[lldb-dev] RFC: AArch64 Linux Memory Tagging Support for LLDB

Mon Aug 10 03:41:39 PDT 2020

Hi all,

What follows is my proposal for supporting AArch64's memory tagging
extension in LLDB. I think the link in the first paragraph is a good
introduction if you haven't come across memory tagging before.

I've also put the document in a Google Doc if that's easier for you to
read: https://docs.google.com/document/d/13oRtTujCrWOS_2RSciYoaBPNPgxIvTF2qyOfhhUTj1U/edit?usp=sharing
(please keep comments to this list though)

Any and all comments welcome. Particularly I would like opinions on
the naming of the commands, as this extension is AArch64 specific but
the concept of memory tagging itself is not.
(I've added some people on Cc who might have particular interest)

Thanks,
David Spickett.

<begin doc>

# RFC: AArch64 Linux Memory Tagging Support for LLDB

## What is memory tagging?

Memory tagging is an extension added in the Armv8.5-a architecture for AArch64.
It allows tagging pointers and storing those tags so that hardware can validate
that a pointer matches the memory address it is trying to access.
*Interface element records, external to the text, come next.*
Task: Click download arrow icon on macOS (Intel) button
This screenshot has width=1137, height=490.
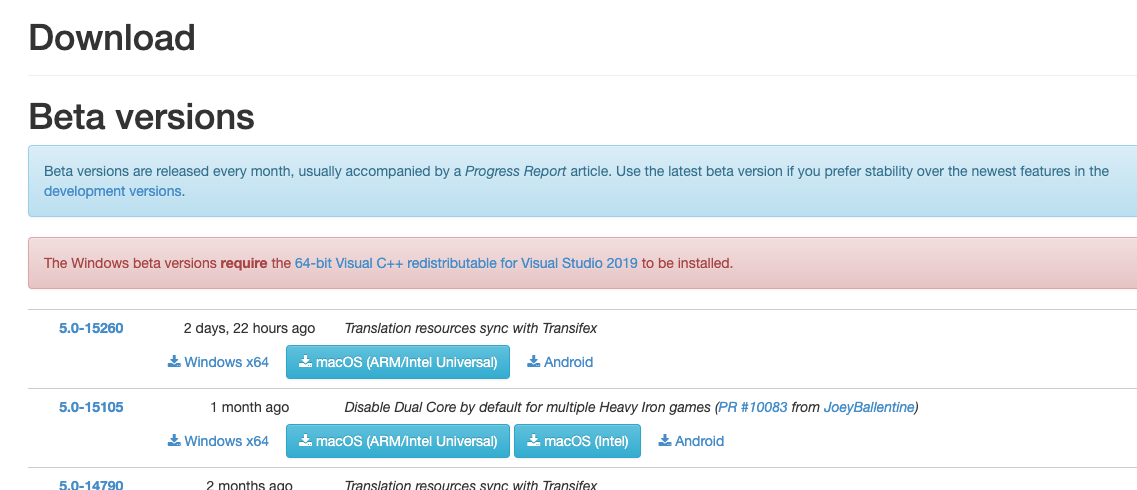Action: click(x=534, y=441)
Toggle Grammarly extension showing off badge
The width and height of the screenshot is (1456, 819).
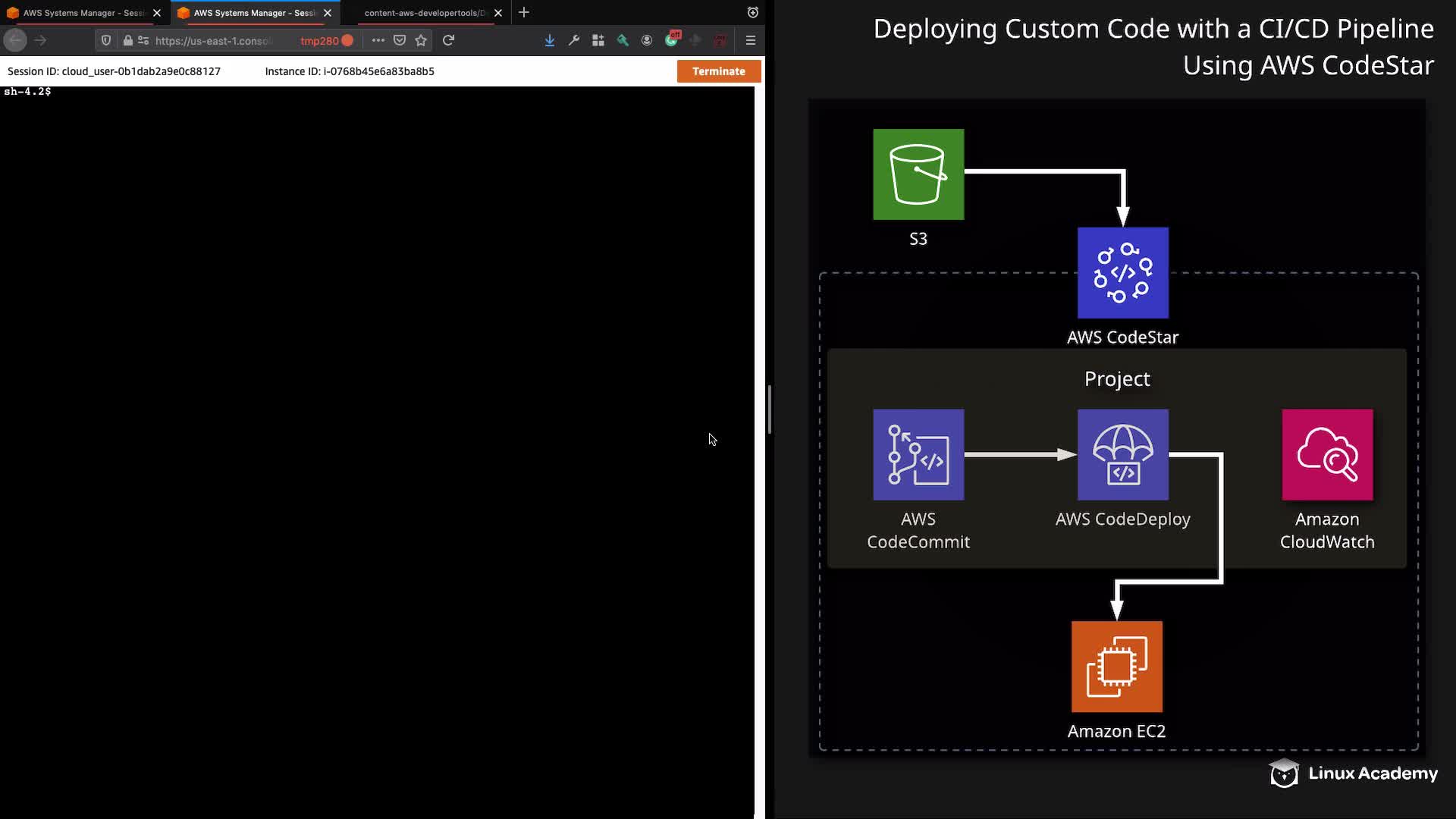[671, 40]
These paired
tags are stored in the upper bits of the pointer (the “logical” tag) and in
special memory in hardware (the “allocation” tag). Each tag is 4 bits in size.

https://community.arm.com/developer/ip-products/processors/b/processors-ip-blog/posts/enhancing-memory-safety

## Definitions

* memtag - This is the clang name for the extension as in
“-march=armv8.5-a+memtag”
* mte - An alternative name for mmtag, also the llvm backend name for
the extension.
  This document may use memtag/memory tagging/MTE at times, they mean
the same thing.
* logical tag - The tag stored inside a pointer variable (accessible
via normal shift and mask)
* allocation tag - The tag stored in tag memory (which the hardware provides)
  for a particular tag granule
* tag granule - The amount of memory that a single tag applies to,
which is 16 bytes.

## Existing Tool Support

* GCC/Clang can generate MTE instructions
* Clang has an option to memory tag the stack (discussed later)
* QEMU support has been merged
* Linux Kernel patches are in progress
  (git://git.kernel.org/pub/scm/linux/kernel/git/arm64/linux
“devel/mte-v5” branch)
* GDB support is in review and this design takes a lot of direction from that
  (https://sourceware.org/git/?p=binutils-gdb.git;a=shortlog;h=refs/heads/users/luisgpm/aarch64-mte-v2)
  (originally proposed
https://sourceware.org/pipermail/gdb-patches/2019-August/159881.html)

## New lldb features

Assuming your software is acting correctly, memory tagging can “just work”
without debugger support. This assumes the compiler/toolchain/user are
always correct.

For when that isn’t the case we want to be able to:
* Read/write the logical tags in a pointer
* Read/write the allocation tags assigned to a given area of memory
* Test whether the logical tag in a pointer matches the allocation tag of the
  memory it refers to
* Read/write memory even when tags are mismatched

The most obvious use case for this is working through issues where bugs in the
toolchain don’t generate correct code. On the other hand there’s a good case for
deliberately messing with pointers in your code to prove that such protection
actually works.

Note: potential extensions to scripting such as tags as attributes of values and
such are not being proposed here. Of course the new commands will be
added in the
standard ways so you can use those.

## New Commands

### Command Availability

Note: commands will be listed in tab completion and help regardless of
these checks

* The remote server must support memory tagging packets. lldb will send/check
  for the “memory-tagging” feature in the qSupported packet. (this
name aligns with gdb)
* The process must have MTE available. We check HWCAP2_MTE for this.
* The process must have enabled tagged addressing using prctl
  (see “New Registers” for details)
* The address given must be in a range that has MTE enabled, since you can mmap
  with or without MTE. (this information is in /proc/.../smaps)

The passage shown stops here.